--- START ---

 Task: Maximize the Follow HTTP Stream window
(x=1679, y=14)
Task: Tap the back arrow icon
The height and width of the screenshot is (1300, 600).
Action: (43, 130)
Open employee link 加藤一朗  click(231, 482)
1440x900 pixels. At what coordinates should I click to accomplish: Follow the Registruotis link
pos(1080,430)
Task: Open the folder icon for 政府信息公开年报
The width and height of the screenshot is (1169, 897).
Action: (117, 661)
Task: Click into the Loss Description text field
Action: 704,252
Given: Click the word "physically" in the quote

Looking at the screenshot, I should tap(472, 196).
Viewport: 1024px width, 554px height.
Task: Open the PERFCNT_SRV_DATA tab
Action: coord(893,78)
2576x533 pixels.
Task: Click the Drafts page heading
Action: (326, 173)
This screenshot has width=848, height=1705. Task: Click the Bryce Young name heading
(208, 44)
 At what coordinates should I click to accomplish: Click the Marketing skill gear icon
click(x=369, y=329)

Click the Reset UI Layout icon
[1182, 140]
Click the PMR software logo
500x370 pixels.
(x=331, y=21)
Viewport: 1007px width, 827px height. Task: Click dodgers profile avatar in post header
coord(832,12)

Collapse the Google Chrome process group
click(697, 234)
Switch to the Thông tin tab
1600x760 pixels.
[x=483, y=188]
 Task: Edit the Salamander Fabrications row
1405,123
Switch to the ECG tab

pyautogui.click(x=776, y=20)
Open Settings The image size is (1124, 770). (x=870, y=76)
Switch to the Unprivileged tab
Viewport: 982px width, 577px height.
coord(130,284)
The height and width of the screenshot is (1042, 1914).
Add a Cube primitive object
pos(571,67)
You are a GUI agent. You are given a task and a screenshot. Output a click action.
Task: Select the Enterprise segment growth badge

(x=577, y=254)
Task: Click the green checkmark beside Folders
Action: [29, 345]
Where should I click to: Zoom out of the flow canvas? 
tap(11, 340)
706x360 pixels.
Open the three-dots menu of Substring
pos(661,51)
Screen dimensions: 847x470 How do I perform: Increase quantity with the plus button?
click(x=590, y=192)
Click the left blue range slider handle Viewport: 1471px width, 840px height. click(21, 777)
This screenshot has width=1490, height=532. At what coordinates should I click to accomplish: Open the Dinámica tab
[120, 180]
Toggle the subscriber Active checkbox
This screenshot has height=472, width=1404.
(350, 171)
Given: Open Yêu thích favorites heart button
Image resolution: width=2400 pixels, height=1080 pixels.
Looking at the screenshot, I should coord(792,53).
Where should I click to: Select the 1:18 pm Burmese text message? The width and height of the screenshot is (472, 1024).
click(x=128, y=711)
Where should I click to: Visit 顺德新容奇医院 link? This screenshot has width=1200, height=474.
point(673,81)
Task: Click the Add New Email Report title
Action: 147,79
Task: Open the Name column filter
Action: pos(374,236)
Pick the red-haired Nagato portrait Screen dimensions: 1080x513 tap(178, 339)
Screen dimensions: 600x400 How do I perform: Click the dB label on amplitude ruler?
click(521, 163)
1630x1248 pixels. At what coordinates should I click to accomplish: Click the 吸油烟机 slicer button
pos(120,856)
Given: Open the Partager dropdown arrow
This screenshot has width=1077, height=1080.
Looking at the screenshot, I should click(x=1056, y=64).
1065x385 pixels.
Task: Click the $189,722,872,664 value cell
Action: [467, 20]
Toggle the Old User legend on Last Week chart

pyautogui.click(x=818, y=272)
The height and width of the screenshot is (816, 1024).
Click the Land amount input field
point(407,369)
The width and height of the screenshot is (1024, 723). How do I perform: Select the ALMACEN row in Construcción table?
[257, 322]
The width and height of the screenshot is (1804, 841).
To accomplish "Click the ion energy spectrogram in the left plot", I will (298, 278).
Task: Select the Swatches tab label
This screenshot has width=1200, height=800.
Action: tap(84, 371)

--- END ---

Problem description: From the records above, print only the lines between the one holding "Task: Open the folder icon for 政府信息公开年报" and the one holding "Switch to the Unprivileged tab", inclusive, exactly as they stand.

Answer box:
Task: Open the folder icon for 政府信息公开年报
The width and height of the screenshot is (1169, 897).
Action: (117, 661)
Task: Click into the Loss Description text field
Action: 704,252
Given: Click the word "physically" in the quote

Looking at the screenshot, I should tap(472, 196).
Viewport: 1024px width, 554px height.
Task: Open the PERFCNT_SRV_DATA tab
Action: coord(893,78)
2576x533 pixels.
Task: Click the Drafts page heading
Action: (326, 173)
This screenshot has width=848, height=1705. Task: Click the Bryce Young name heading
(208, 44)
 At what coordinates should I click to accomplish: Click the Marketing skill gear icon
click(x=369, y=329)

Click the Reset UI Layout icon
[1182, 140]
Click the PMR software logo
500x370 pixels.
(x=331, y=21)
Viewport: 1007px width, 827px height. Task: Click dodgers profile avatar in post header
coord(832,12)

Collapse the Google Chrome process group
click(697, 234)
Switch to the Thông tin tab
1600x760 pixels.
[x=483, y=188]
 Task: Edit the Salamander Fabrications row
1405,123
Switch to the ECG tab

pyautogui.click(x=776, y=20)
Open Settings The image size is (1124, 770). (x=870, y=76)
Switch to the Unprivileged tab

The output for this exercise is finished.